Meet Reef Doig, Australian kid who grew up in the loving arms of Mother Bali…
In much the same manner as Beau Cram, the son of eighties pro Richard Cram, this month’s star of O’Neill’s O’riginals series is about the kid of a noted surfer who ditches tour dreams for a sublime life of waves and meaningful work.
Reef Doig, who is twenty-two, is the son of Geoff Doig, a hard-charging cat who co-owned Cronulla Point and Shark Island in the seventies, alongside names like Jim Banks and Gary Hughes.
Back when magazine covers meant something, Geoff nailed two with the one shot at Cronulla Point.
And when Geoff fathered twin boys, and named one of ’em Reef, and then split with the mother and moved the gang to Bali four years later, you know the kid was going to live in the ocean.
Reef says his childhood cruising Bali with his pals was of the sort that would give helicopter parents heart tremors.
“It was pretty wild,” he says. “We’d sneak out of the house, borrow motorbikes, scooters, get our boards and drive to where the waves were pumping, chill there all day and go mad at night.”
Reef was part of the Padma Boys, local Balo kids that hung out at the beach in Seminyak, surfing all day, pulling the yoke of clueless tourists and so on. Classic kid stuff.
He even has a Moroccan half-brother, whom he’s never met.
“Dad fell in love with a Moroccan. He’s probably thirty-something,” says Reef in his softly nuanced, accented English, his third language besides Balinese and Bahasa Indonesian.
Reef was never religious but he follows all the usual Hindu ceremonies and observes Nyepi, the six-day Balinese celebration where, on day three, and just after the dark moon of the spring equinox when the day and night are of equal length, the joint comes to a complete halt.
Lights out. Streets empty. Shops closed.
“It’s to kick all the bad spirits off the island,” he says.
Reef says he feels more Balinese than Australian which ain’t surprising. It was only when he decided to do his final two years of high school at Palm Beach Currumbin High, a joint famed for its surf program, that he spent a chunk of time in Australia.
“I’ve got more of the culture inside me as a Balinese person than an Australian,” he says. “When I went back to Australia people considered me a white Indo even though I had super blond hair. And I had this twisted American accent everyone was tripping on.”
The culture shock of returning to Australia, he lived with the family of a kid he met in the surf at Burleigh Heads, was “insane. Going from somewhere where you have complete freedom to adapting to all the rules was hard. You can’t even do half the shit you can in Bali.”
School in Australia wasn’t easy, either. But he put his head down and went from failing in year one to straight A’s in his graduation year.

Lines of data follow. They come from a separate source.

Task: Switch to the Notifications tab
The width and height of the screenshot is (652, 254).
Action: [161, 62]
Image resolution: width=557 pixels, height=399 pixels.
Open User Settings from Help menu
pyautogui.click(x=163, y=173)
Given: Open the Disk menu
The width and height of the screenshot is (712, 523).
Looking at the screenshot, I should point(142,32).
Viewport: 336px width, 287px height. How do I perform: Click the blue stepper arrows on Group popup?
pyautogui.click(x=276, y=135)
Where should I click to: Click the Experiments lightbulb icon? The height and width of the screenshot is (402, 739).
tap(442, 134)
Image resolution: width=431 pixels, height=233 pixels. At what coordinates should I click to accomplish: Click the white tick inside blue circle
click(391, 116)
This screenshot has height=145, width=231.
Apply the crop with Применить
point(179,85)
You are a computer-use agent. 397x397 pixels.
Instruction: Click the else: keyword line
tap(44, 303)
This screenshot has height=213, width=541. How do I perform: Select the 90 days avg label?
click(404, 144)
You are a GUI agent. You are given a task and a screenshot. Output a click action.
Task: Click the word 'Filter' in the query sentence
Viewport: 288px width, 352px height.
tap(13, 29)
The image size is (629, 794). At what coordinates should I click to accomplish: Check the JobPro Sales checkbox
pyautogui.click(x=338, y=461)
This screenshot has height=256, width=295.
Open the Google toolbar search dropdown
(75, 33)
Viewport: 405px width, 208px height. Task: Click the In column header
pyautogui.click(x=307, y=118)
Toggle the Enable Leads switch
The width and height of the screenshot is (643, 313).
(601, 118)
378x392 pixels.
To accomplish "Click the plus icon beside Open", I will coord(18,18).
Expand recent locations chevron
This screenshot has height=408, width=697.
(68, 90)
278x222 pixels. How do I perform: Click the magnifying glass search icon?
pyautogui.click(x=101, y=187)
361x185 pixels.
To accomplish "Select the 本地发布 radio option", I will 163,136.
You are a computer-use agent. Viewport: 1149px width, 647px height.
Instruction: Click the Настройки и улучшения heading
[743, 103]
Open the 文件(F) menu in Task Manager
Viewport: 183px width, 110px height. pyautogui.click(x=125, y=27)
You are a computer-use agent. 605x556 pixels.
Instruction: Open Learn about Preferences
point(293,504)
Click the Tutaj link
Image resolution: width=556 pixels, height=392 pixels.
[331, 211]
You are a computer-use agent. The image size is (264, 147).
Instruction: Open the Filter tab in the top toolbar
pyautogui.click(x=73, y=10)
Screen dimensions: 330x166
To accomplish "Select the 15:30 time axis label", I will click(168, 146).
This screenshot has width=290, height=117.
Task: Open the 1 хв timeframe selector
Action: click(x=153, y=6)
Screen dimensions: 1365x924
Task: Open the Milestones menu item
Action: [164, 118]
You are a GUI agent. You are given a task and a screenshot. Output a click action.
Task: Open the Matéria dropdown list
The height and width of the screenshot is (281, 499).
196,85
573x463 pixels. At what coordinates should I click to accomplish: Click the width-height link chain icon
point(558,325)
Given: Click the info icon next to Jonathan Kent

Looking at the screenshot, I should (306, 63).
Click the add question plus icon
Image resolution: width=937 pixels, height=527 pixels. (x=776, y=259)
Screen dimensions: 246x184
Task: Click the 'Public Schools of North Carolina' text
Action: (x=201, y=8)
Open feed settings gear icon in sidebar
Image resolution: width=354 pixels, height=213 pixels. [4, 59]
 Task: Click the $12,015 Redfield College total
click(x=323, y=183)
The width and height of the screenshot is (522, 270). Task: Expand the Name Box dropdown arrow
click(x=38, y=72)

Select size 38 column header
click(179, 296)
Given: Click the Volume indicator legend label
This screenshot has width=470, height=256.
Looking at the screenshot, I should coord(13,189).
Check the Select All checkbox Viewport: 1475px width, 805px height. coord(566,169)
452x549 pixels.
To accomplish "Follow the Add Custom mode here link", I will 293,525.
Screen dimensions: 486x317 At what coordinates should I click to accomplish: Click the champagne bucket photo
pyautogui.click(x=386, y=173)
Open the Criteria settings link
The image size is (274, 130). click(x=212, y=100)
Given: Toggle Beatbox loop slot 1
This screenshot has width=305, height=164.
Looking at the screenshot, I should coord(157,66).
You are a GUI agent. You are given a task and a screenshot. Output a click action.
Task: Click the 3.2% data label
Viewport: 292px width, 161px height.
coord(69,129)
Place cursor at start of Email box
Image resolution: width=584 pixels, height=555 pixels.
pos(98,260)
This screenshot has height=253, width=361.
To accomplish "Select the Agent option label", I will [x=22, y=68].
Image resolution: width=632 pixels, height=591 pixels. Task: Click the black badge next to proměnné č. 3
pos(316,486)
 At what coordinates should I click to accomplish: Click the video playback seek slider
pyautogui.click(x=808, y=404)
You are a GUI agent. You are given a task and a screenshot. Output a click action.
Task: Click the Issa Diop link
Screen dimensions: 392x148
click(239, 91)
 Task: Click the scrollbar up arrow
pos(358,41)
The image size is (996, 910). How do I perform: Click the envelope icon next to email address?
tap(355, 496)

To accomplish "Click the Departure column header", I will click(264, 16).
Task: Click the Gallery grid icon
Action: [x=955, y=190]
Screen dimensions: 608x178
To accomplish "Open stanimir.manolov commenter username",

Reef’s pro surfing dream was slowly coming true, too. He’d won a major Pro Junior and, on Hurley’s budget, was chasing the WQS.
But,
“I wasn’t getting the results and the pressure kept building on me,” he says. “I’d always make it to the quarters, maybe the semi’s, but I never had win. I lost my love for surfing and I ended up getting dropped. Slowly, I’ve found my love for surfing again.”
For cash, Reef works at his buddy’s beach clubs and is pretty thrilled with the hospitality game. One day, he figures one of the beach clubs could be his.
He gets an airfare here and there from O’Neill to chase waves, a bunch of clothes and says “that’s all I need, mate.”
Daddy Doig, now sixty-three, is still surfing and would’ve been available to talk about his kid but had disappeared into the Mentawai Islands.